There is also a knowledge gap among oncology providers with respect to LGBT experiences, Boehmer says, which can deter patients from reentering the healthcare system at all. She adds that doctors typically don’t ask patients about their sexual orientation, so the information is either completely left out or it is up to the patient to disclose. This lack of communication about sexual orientation leaves LGBT patients at a disadvantage, since providers are not fully informed about their patients’ needs or values that informs their decision-making and therefore they are not receiving patient-centered care, “which is the goal of delivering high quality care,” she explains.

“To this day, we don’t have sexual orientation data consistently collected,” Boehmer says.

POLITICS PAST AND PRESENT

Boehmer’s friend eventually survived cancer, but many other LGBT women have not. “The breast cancer movement included a lot of lesbian activists who brought attention to this particular issue,” she says.

Audre Lorde, black feminist, lesbian, award-winning poet, and author of The Cancer Journals, was an early advocate for LGBT breast cancer survivors. Just as Boehmer was starting her research, Lorde outlined a political response to breast cancer and demanded political action before dying of cancer in 1992. Boehmer wrote about Lorde’s ideas, and why they are still relevant decades later, in an editorial for LGBT Health in 2016.

Although the amount of national health data that includes sexual orientation has marginally improved over the last two decades, Boehmer says, in many ways the US is now going backwards on the issue. Barriers to care for LGBT people are being made even worse by health policies that support the idea that clinicians should be able to refuse to treat on the basis of religion.

“This might make it even harder for LGBT people to feel comfortable in the healthcare system if it is possible for doctors [not to treat] LGBT individuals due to a religious belief,” she says.

The Trump administration has also tried to scale back data collection that includes individuals’ sexual orientation and gender identity.
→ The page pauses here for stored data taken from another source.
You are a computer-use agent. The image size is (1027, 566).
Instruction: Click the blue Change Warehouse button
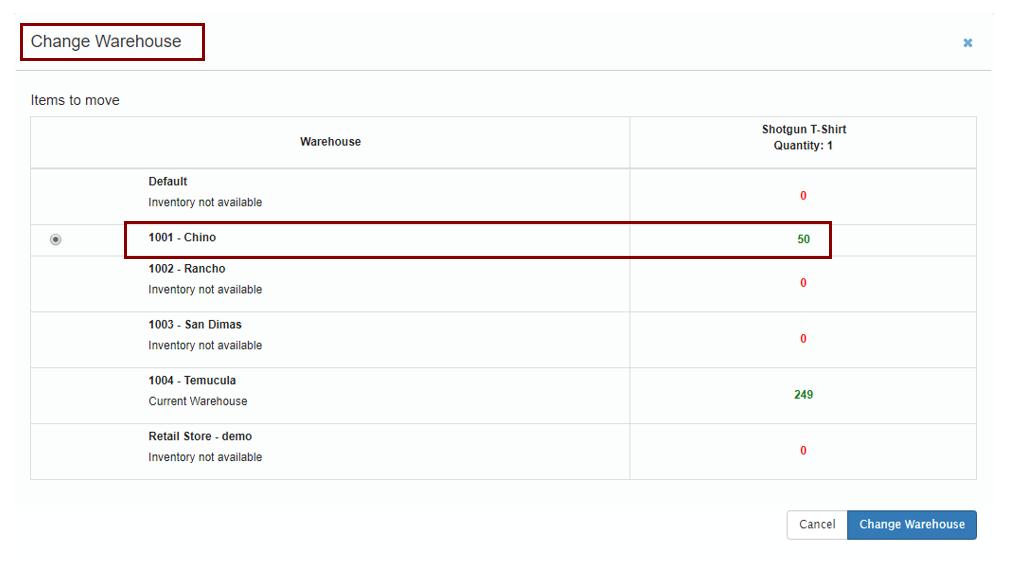point(912,525)
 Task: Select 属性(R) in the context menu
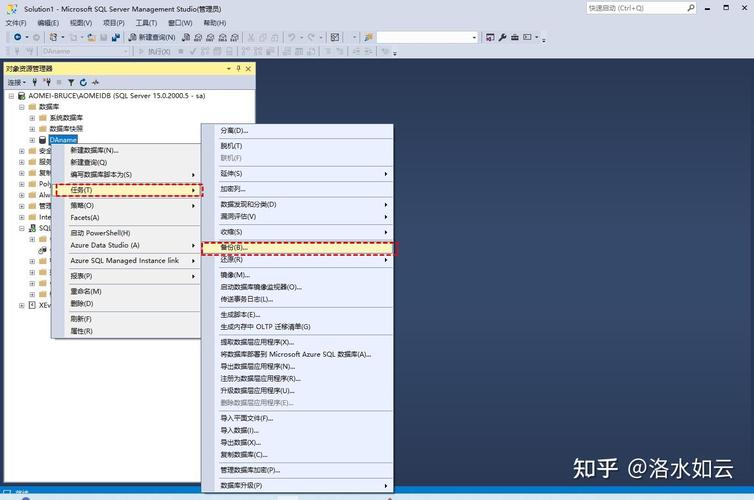point(81,331)
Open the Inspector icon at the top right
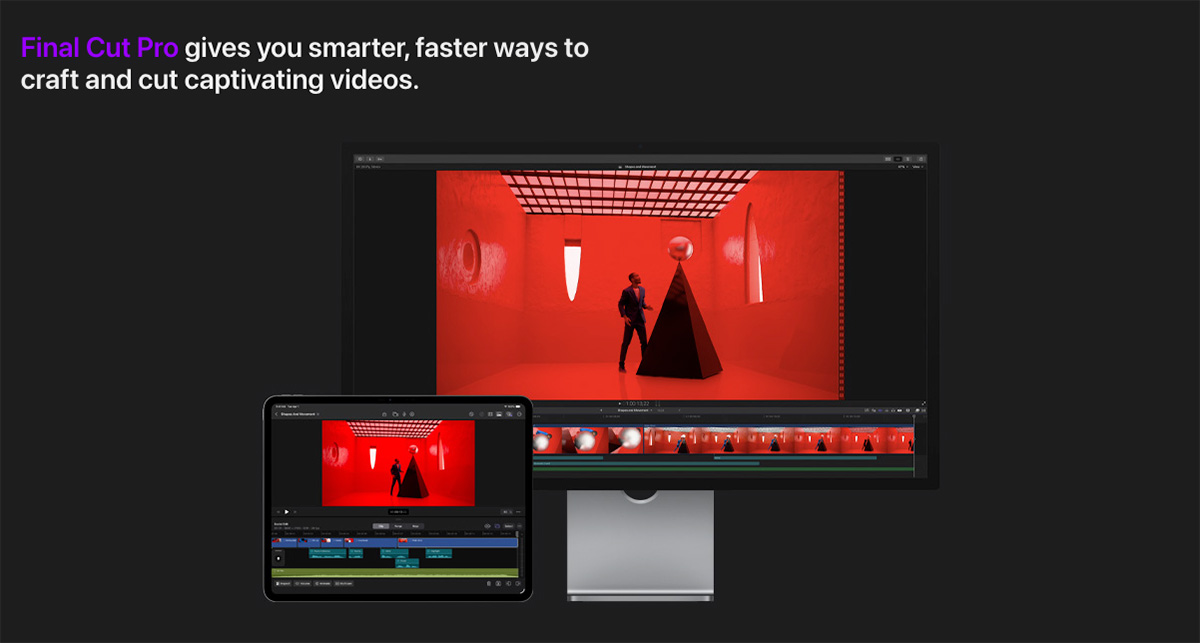Viewport: 1200px width, 643px height. point(920,158)
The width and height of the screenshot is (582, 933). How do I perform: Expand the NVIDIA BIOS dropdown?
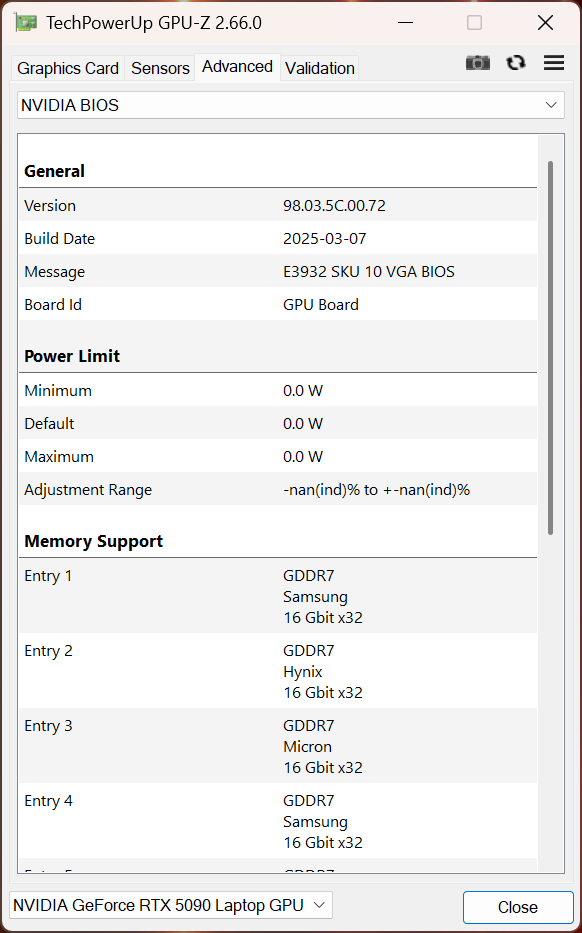(x=291, y=105)
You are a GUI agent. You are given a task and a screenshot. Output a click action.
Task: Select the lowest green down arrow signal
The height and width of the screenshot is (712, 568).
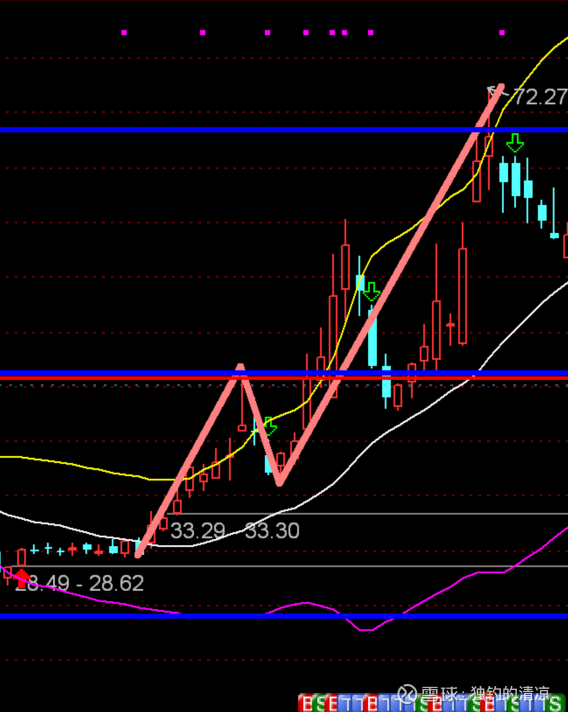pos(270,426)
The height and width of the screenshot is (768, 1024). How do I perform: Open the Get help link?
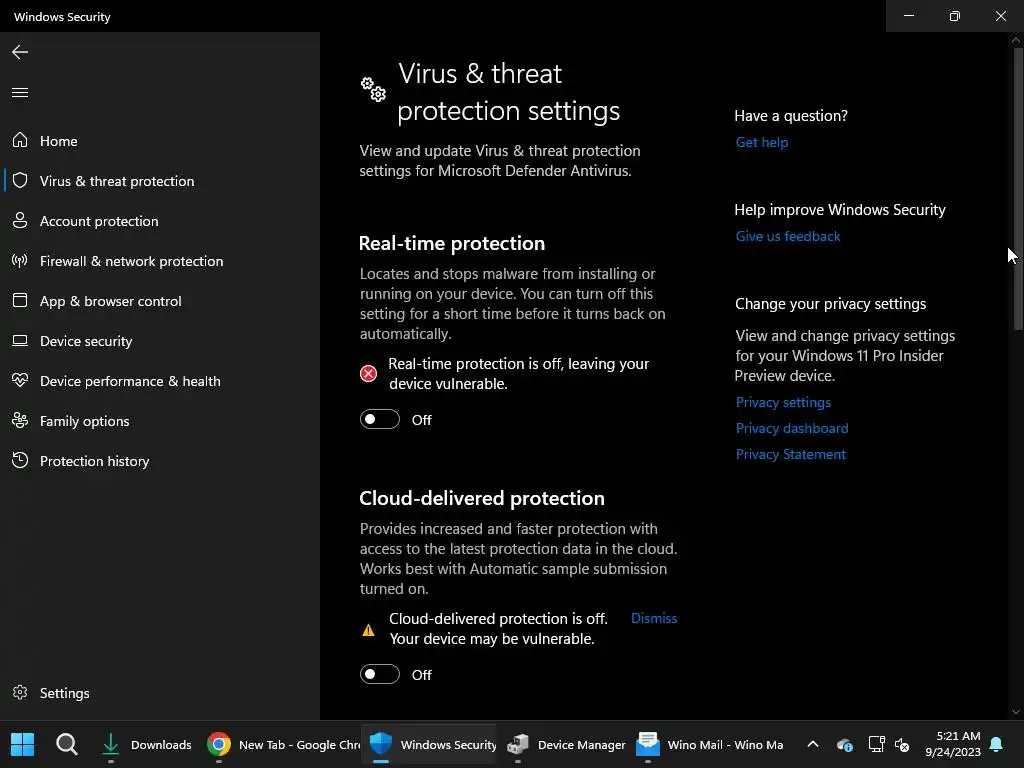click(x=762, y=142)
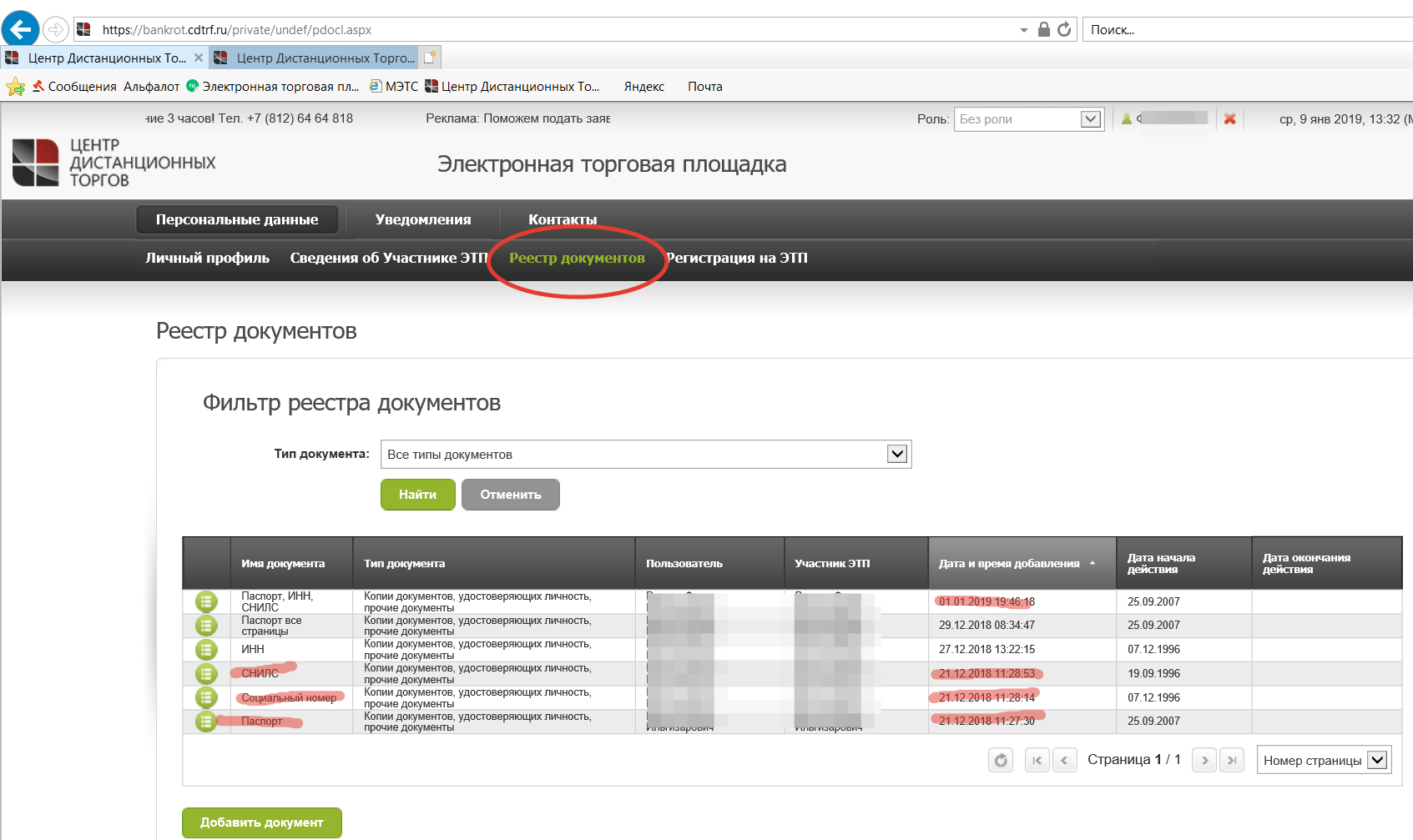Click the table refresh icon in pager
This screenshot has width=1413, height=840.
click(x=1001, y=760)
“We need data to show what’s going on with respect to cancer rates and cancer mortality for the LGBT community,” Boehmer says. “We have a growing evidence base that there is a high rate of breast cancer among lesbian and bisexual women and high rates of cancer among gay and bisexual men.”

How concerned is she about the lack of data? “There might be an epidemic going on that we’re not aware of,” she says.